A Classification Model on Volcanic Eruptions in R

An example of Multinomial Classification using Random Forest and Tidymodels in R

Last updated on Jul 2, 2020 9 min read Machine Learning

Image by Julius Silver from Pixabay

NOTE: These days I am following Julia Silge for learning tidymodels framework better. This post is inspired from what I learned there.

I love doing data science in R. It is so easy to follow along when you work in R. In this post, we will talk about a volcano eruption dataset available here.
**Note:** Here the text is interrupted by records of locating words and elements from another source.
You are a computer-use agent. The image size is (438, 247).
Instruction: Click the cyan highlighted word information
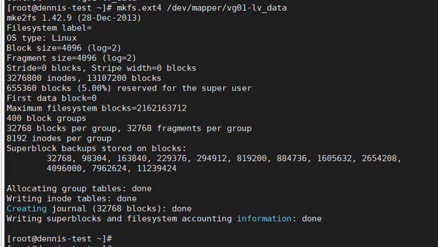tap(264, 219)
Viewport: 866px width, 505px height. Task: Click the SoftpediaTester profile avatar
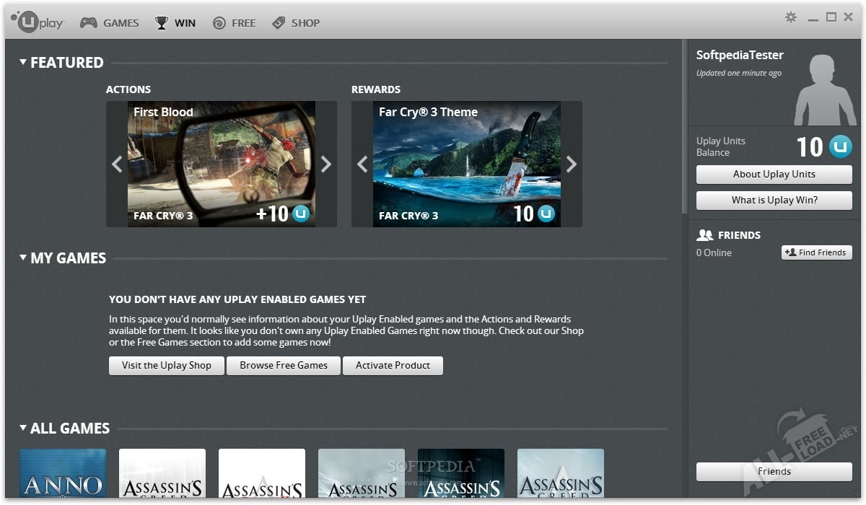coord(825,89)
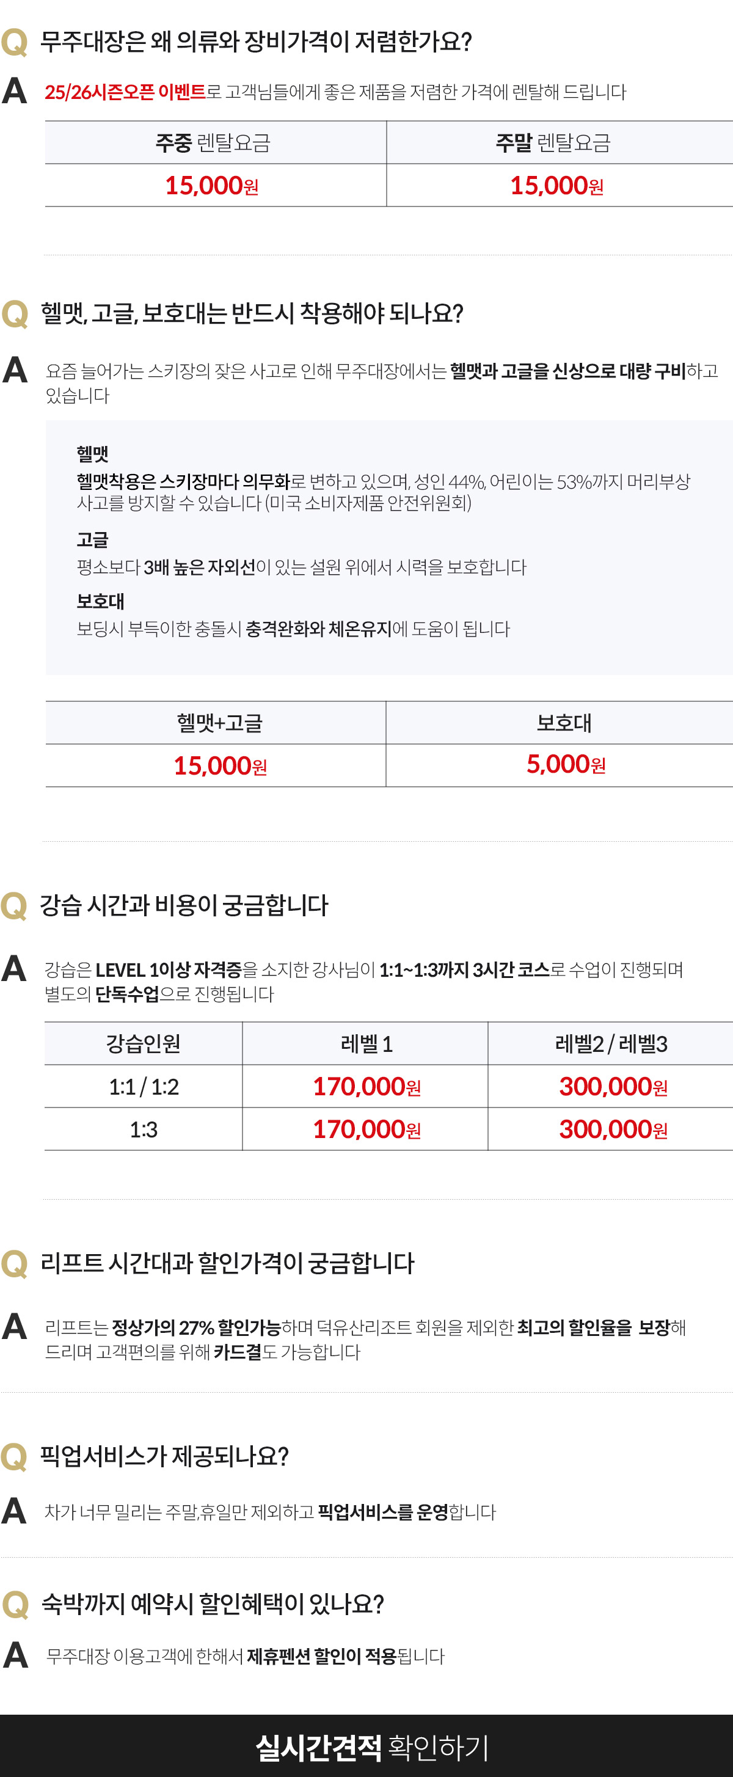The height and width of the screenshot is (1777, 733).
Task: Select the 주말 렌탈요금 column header
Action: [553, 143]
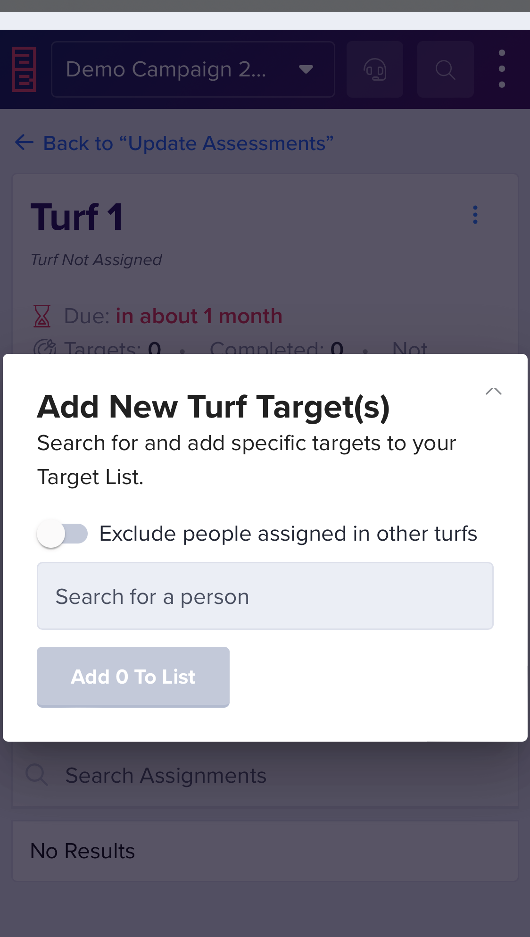Open the Turf 1 kebab menu
Image resolution: width=530 pixels, height=937 pixels.
(x=475, y=215)
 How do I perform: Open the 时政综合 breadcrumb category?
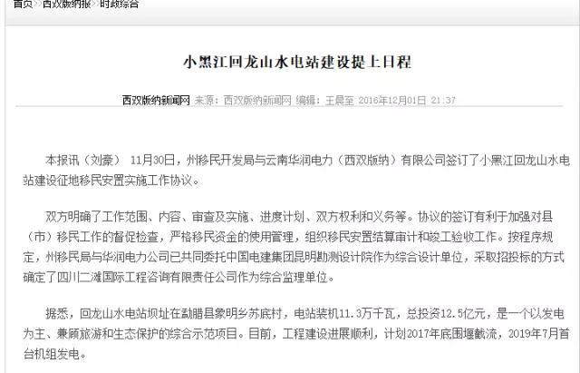(x=120, y=4)
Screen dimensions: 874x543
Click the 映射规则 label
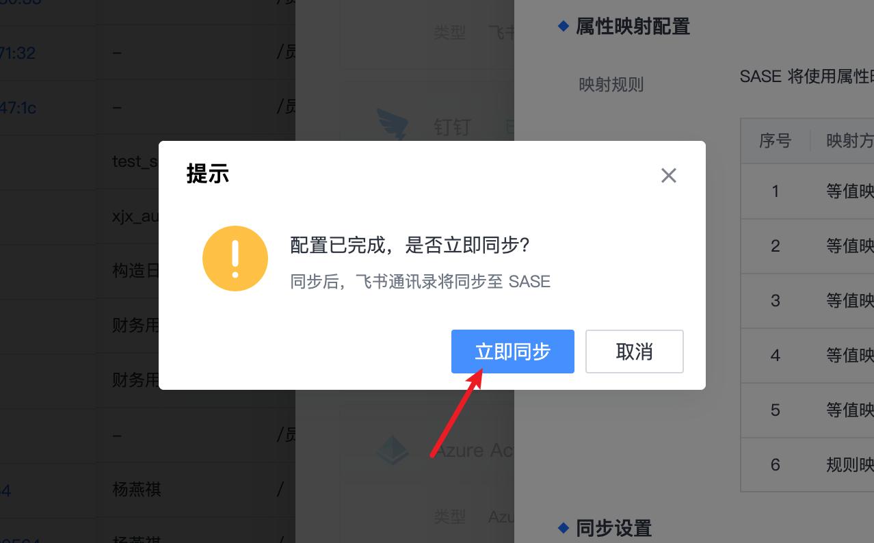pos(611,85)
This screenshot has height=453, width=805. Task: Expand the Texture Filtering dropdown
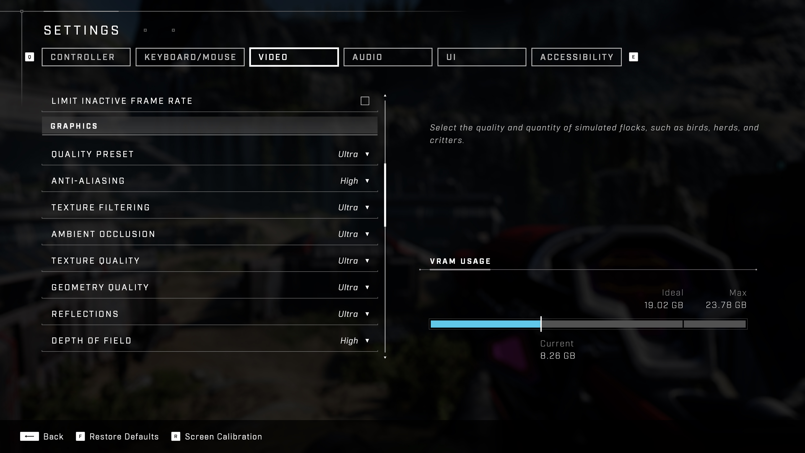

This dataset talks about various types of volcanic eruptions that take place around the world. We are interested in understanding that by having demographic information present in data, Is it possible to correctly identify the type of the volcanic eruption. It is a multiclass or multinomial classification probelm and we will use random forest algorithm to train the model. Let’s get started..!

Let’s load the data and see what we have here.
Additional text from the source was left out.